Fitness Friday: Rich Froning’s 4 Nutrition Keys for Hunting
Sep 05, 2025
By MTN OPS TEAM
Presented by MTN OPS x MeatEater
When it comes to hunting, fueling your body is just as important as training it. Long days under load, steep climbs, and unpredictable conditions demand energy, strength, and recovery. That’s why smart nutrition is critical not only in the field but in the weeks leading up to it. What you eat, how you hydrate, and how your body responds to different fuel sources can make or break your performance when it counts.
MTN OPS Ambassador Rich Froning breaks down the high-level nutrition strategies hunters should focus on when preparing for the mountains. Simple, practical, and field-tested, these tips will help you fuel hard days, recover faster, and stay sharp in the backcountry.
Why Nutrition Is a Weapon in the Field
“You can’t outwork poor nutrition,” says Rich. “If you want to hunt harder, last longer, and still feel strong at the end of the week, you’ve got to test and dial in how you fuel.”

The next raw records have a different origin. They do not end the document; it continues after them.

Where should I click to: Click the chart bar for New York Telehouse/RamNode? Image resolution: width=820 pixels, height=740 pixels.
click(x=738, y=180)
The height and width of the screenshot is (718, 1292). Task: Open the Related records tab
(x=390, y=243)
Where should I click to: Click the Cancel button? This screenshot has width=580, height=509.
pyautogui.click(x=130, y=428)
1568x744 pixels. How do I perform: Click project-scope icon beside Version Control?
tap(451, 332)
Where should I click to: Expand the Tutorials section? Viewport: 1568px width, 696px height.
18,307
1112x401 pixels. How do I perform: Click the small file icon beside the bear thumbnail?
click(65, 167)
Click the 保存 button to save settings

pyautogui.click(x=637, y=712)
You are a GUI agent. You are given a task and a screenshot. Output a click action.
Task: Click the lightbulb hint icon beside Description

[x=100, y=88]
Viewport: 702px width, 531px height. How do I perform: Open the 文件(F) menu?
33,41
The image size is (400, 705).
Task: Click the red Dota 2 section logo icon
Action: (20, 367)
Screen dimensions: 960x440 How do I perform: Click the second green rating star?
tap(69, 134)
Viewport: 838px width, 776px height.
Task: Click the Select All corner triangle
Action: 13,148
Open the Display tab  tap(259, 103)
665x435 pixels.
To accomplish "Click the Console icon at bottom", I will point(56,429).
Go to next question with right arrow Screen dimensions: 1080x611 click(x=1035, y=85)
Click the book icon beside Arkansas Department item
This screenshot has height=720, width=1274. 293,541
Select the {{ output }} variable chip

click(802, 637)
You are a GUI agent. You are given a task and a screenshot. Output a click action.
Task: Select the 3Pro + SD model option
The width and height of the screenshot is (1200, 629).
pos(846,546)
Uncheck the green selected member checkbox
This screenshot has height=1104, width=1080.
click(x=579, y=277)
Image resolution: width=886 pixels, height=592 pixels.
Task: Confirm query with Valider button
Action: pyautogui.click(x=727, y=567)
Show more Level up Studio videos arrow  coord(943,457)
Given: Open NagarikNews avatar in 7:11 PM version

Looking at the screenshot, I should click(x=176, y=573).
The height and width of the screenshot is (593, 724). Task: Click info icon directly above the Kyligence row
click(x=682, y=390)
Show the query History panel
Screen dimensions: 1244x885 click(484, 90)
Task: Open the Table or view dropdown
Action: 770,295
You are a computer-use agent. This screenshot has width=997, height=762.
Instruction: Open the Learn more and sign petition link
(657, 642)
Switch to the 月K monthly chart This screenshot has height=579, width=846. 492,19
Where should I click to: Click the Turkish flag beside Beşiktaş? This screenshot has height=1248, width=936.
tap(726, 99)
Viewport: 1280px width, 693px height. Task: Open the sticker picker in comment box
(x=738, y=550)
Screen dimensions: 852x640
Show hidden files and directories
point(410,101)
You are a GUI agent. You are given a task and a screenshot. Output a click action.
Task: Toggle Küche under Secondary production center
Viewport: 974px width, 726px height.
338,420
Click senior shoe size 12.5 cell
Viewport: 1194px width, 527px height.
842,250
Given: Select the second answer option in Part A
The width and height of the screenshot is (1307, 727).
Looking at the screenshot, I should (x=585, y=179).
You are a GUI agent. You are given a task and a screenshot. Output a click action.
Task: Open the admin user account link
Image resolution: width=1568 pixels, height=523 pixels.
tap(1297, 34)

Here are the four core nutrition pillars Rich Froning emphasizes:
1. Protein
Protein is the building block for muscle repair, recovery, and sustained energy. In the mountains, where every day pushes your body, it’s essential.
“Look for clean, portable protein options, meat sticks, jerky, powders, stuff you can throw in a pack and rely on,” Rich explains.
Pro Tip: Include protein in every meal and snack to keep your muscles fueled and recovering while you hunt. Whole food sources should be your foundation but for added support, MTN OPS Magnum Protein delivers 23g of protein per serving. Magnum supports muscle building and recovery, helping you meet your daily protein goals. Rich’s go-to is his exclusive MTN OPS flavor, Peanut Butter Banana.
2. Fat & Carbs
Every hunter’s body runs differently. Some thrive on higher fat intake for long, steady energy. Others perform better with more carbohydrates for quick bursts and climbing power.
“You don’t want to find out on day three of a hunt that your fuel mix isn’t working,” says Rich. “Test it beforehand.”
How to Test:
- Do a yard project or workout, then fuel with carbs and see how you feel.
- Try a long, slow workout fueled with fats.
- Track how your body responds so you can dial it in before the season.
3. Hydration
Dehydration sneaks up quickly in the field. It impacts energy, focus, and endurance.
“Don’t just think about water, think about electrolytes,” Rich emphasizes. “You’ve got to replace what you’re sweating out.”
Pro Tip: Stay on top of hydration by mixing electrolytes with your water throughout the day. MTN OPS Hydrate is crafted with a unique blend of essential electrolytes, vitamins, and minerals, including 1000mg+ of electrolytes per serving, to sustain performance on long, high-output hunts or in the gym. Rich’s favorite flavor is his exclusive Sour Watermelon Hydrate.
4. Experiment Before You Hunt
The best nutrition plan is the one you’ve tested before hitting the trail. That means experimenting at home, during workouts, and on hikes so your body is already adapted.
“Your pack, boots, and rifle aren’t the only things to break in—your nutrition is too,” Rich says.
Watch on Instagram
See Rich break down his nutrition routine and how he stays fueled for long, high-output hunts.
Final Thoughts from Rich
“You don’t need a complicated diet to fuel hard days in the mountains,” says Froning. “It’s about keeping it simple: enough protein, the right balance of carbs and fats for you, and consistent hydration with electrolytes. Test it before season, and you’ll show up ready.”
With this straightforward approach, your nutrition becomes another tool in your pack—helping you go longer, recover faster, and stay strong no matter what the hunt demands.